Zechariah caps off their role in the story by his celebratory response to John’s birth with the Benedictus. He evokes language and stories from Israel’s long history building up to this and the language of prophecies to paint the picture that what has been long awaited is now about to come to pass. The language of redemption evokes the Torah, the exodus, and hoped for deliverance (including in the form of new exodus). The statement that God has raised up a mighty savior from the house of David declares the return of the Davidic throne and the long-awaited fulfillment of the Davidic covenant (besides Mic 5, see Ps 132; Isa 9:1–7; 11; 16:1–5; 55:1–5; Jer 23:5–8; 30; 33:14–26; Ezek 34:23–31; 37:23–28; Hos 3:4–5; Amos 9:11–15; Mic 5:2–5a; T.Sim. 7:2; T.Jud. 24; T.Naph. 5:1–3; 8:2–3; Pss Sol 17 [especially vv. 21–46]; 4Q174/4QFlor 1 I, 11–14; 4QDibHama/4Q504 IV, 5–8). In fact, the mercy of the Lord’s coming is in fulfillment of promises made all the way back to Abraham and spoken most vividly through the prophets. He conveys his assurance of this fulfillment with the use of the futuristic/proleptic aorist for the verbs that apply to the future (1:68–69). These verbs have that futuristic/proleptic sense to them because the closing verses of 1:76–79 refer to what John the Baptist will do to prepare for this Savior. This language of prolepsis—that the wait is over in some senses and ongoing in others—would continue to shape the Christmas narrative, the Jesus narrative across the Gospels, and the Christian message after Jesus’s resurrection.
Mary
Unlike her cousin, Mary herself did not wait a long time for her child; she was still a young woman at the time she conceived. However, her Magnificat well captures the same ambiance of waiting that suffuses the rest of the Christmas story in several ways. One, it echoes the Song of Hannah (1 Sam 2:1–10) at multiple levels with the anticipation of what her pregnancy means for the people of God in general, albeit with the suggestion that this birth will be greater than Hannah’s.

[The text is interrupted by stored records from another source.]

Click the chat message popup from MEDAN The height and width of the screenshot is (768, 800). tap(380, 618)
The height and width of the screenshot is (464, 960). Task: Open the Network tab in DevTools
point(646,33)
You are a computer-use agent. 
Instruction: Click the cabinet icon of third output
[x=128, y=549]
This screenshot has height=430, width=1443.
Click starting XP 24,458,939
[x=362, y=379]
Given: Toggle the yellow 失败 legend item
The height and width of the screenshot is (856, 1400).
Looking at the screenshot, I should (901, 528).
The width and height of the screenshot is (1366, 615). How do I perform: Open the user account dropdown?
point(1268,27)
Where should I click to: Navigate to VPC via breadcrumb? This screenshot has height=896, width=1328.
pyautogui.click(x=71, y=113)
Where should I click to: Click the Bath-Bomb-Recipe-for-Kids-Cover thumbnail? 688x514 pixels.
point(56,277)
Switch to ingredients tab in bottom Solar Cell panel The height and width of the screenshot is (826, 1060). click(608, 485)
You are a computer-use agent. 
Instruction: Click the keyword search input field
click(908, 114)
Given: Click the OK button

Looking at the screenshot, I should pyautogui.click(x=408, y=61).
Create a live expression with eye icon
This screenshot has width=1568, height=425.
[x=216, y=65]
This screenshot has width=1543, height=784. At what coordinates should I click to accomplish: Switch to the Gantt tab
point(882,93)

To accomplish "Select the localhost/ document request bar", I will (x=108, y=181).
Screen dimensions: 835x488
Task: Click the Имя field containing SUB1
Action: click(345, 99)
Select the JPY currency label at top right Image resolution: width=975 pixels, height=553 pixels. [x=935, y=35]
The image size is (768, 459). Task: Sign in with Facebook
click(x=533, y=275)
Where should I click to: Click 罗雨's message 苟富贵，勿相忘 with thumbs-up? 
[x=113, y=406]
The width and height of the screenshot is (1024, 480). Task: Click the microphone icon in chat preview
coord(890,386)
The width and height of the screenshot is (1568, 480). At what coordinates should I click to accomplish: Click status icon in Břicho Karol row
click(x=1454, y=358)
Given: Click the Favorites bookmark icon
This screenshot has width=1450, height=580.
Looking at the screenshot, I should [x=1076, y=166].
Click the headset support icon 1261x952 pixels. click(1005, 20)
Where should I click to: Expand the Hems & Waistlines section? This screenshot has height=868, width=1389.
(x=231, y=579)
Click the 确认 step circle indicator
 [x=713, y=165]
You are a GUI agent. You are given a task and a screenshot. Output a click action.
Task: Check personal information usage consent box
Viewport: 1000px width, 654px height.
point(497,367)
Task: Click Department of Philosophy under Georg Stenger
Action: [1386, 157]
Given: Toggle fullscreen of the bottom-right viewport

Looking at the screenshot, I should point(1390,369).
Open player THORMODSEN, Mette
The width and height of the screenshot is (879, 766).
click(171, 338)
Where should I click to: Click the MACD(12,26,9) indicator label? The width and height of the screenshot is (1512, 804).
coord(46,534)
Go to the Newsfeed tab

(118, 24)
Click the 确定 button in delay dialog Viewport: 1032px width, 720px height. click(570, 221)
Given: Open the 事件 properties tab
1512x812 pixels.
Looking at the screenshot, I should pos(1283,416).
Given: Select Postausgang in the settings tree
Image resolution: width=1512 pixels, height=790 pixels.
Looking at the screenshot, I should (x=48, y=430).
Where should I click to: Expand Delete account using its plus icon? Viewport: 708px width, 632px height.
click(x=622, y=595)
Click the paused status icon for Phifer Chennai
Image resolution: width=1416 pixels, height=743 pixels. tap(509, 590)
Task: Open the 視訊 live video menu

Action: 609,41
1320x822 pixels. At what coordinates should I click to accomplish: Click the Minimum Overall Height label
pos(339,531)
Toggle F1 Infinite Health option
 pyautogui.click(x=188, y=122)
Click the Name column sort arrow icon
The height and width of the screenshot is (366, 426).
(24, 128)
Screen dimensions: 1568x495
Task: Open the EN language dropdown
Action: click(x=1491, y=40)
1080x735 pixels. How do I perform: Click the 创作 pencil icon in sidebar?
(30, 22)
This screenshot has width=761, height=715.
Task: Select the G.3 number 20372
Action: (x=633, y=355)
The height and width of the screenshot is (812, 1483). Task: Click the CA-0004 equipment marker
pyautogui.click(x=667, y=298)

Second, its evocation of the theme of God exalting the humble and vindicating his servants at once recalls the exodus and the hopes surrounding the new exodus and salvation of Israel (1:50–54; Pss 9:11–14, 17–20; 10:1–4; 12:1–5; 14:6; 18:25–29; 22:26; 25:9, 16–18; 37:14; 69:30–33; 140:12; 147:6; 149:4; Isa 11:4; 29:19; 40—55; 61:1; Ezek 36—37; Joel 2—3; Amos 9; Micah 5—7; Zeph 2—3; Zech 9—14). Third, the use of the image of God’s arm as the means of salvation similarly recalls the exodus and expectations of God’s mighty saving action (1:51; Exod 6:6; 15; Deut 4:34; 5:15; 7:19; 9:29; 11:2; 26:8; Psalm 44:3; 77:15–20; 89:10–13, 21; 98:1; 136:12; Isa 30:30, 32; 33:2; 40:10–11; 48:14; 51:5, 9–11; 52:10; 53:1; 59:16; 62:8; 63:5, 12; Jer 21:5; 27:5; 32:17, 21; Ezek 20:33-34). Fourth, the closing of her song with reference to the covenant made with Abraham (1:54–55) also echoes the basis of hopes in the Psalms and prophecies for God’s climactic action (Pss 105—106; Isa 41:8–9; 42:1–2, 21; 45:4; 48:20; 49:3; 51; Jer 33).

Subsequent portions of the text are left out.